The average ACA premium will increase because the lack of an individual mandate will draw out some of the healthier and cheaper individuals from paying premiums. The average ACA premium will also increase as the underwritten plans can offer cheaper/better deals to the healthiest/youngest people who would still want to be insured even without the mandate. For subsidized buyers, they don’t feel the incremental rate increases. Non-subsidized buyers are not protected.

For non-subsidy eligible people with moderate risk, they might be able to get an underwritten plan at an up-rated premium that may be cheaper than an ACA plan without any subsidies. But for people with low risk but high guaranteed expenses such as individuals with metastatic cancers, hemophilia and cystic fibrosis, no underwritten plan will touch them with a thirty foot pole. Their application would be burned on the spot and the ashes placed on a rocket that will crash into the sun.

These individuals are being left out of what will be effectively a well subsidized and well funded high risk ACA pool and they are underwritten out of the market for healthy, non-subsidized individuals.
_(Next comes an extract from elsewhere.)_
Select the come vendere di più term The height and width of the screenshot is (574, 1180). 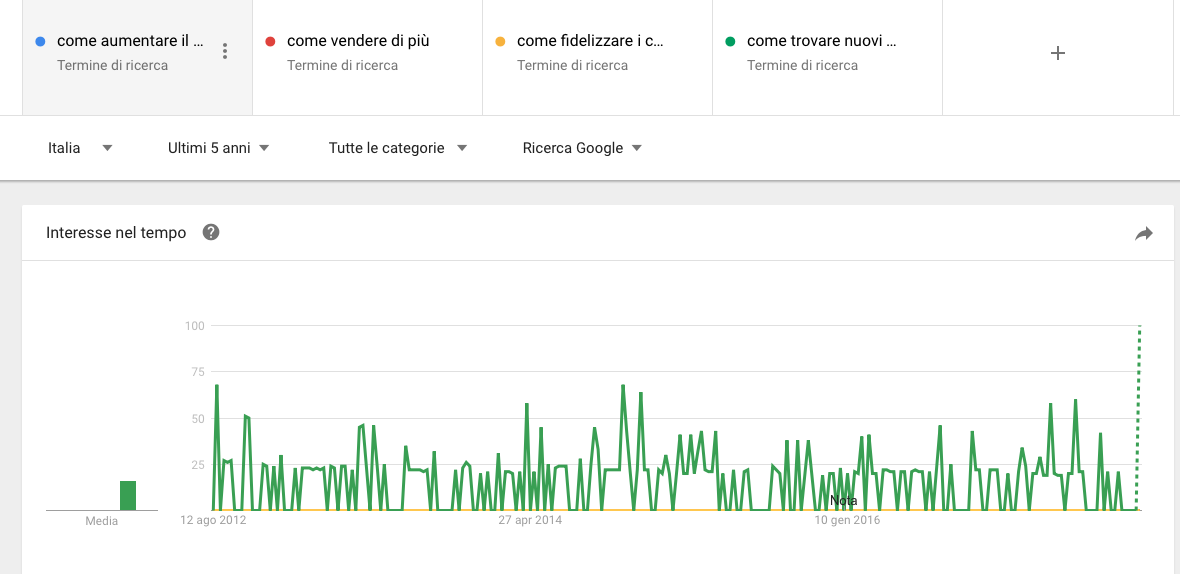click(x=358, y=41)
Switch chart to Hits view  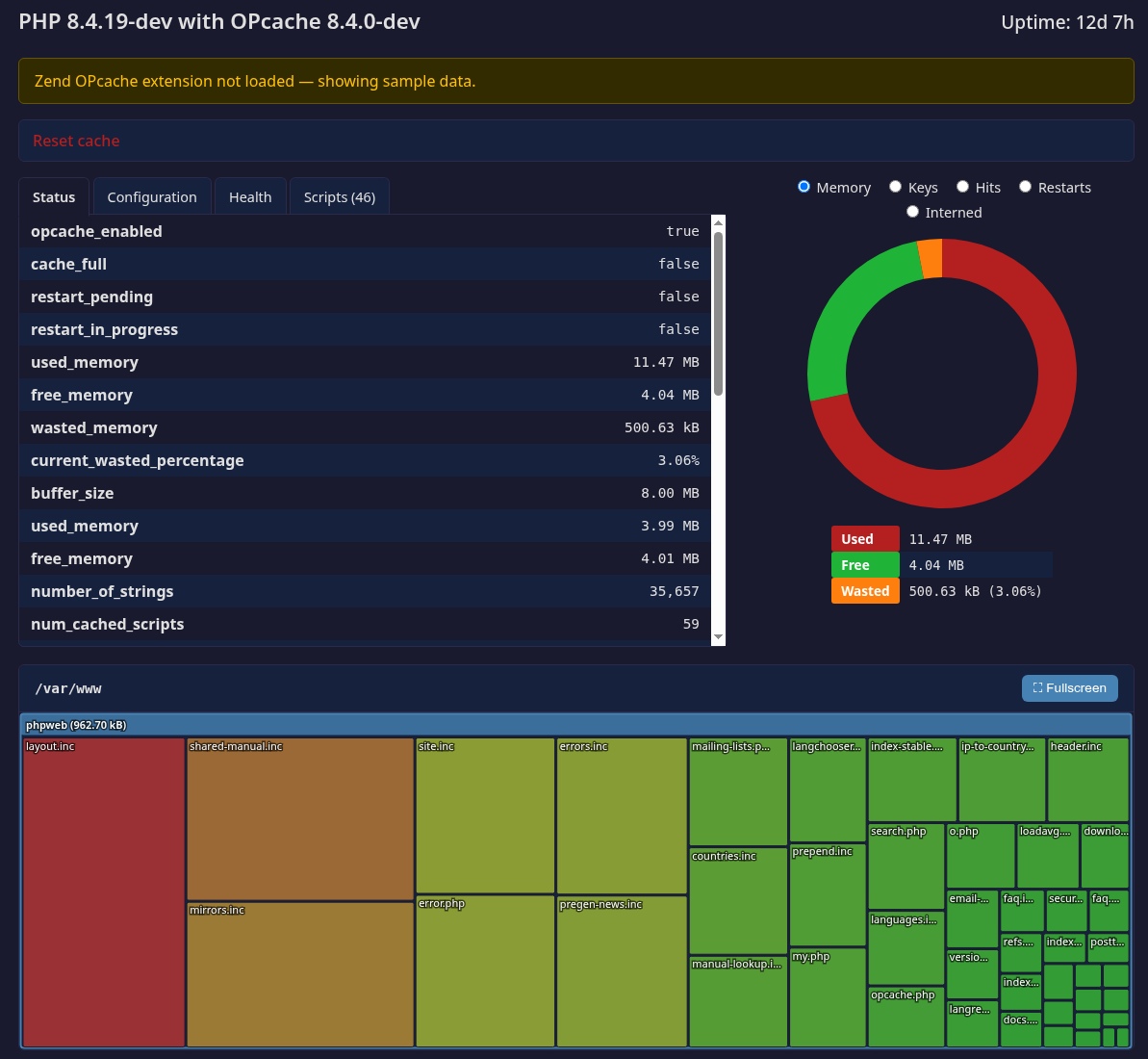962,186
These are the people who are at the most long run risk as the off-Exchange market segment will get proportionally far sicker and thus the entire ACA risk pool will get sicker, holding everything else constant, and thus more expensive. We will see aggressive financial engineering to get chronically ill individuals into the subsidized income thresholds.

Insurers know how to price sick risk pools as long as they know to expect sick risk pools. Single insurer regions and states are probably more likely to increase as the risk of getting an unexpectedly sick risk pool declines if there is no competitor cherry picking the relatively healthy.

Smart insurers with years of claims data will be able to aggressively self-cherry pick low cost members who are likely to drop coverage and push them into lower premium underwritten plans.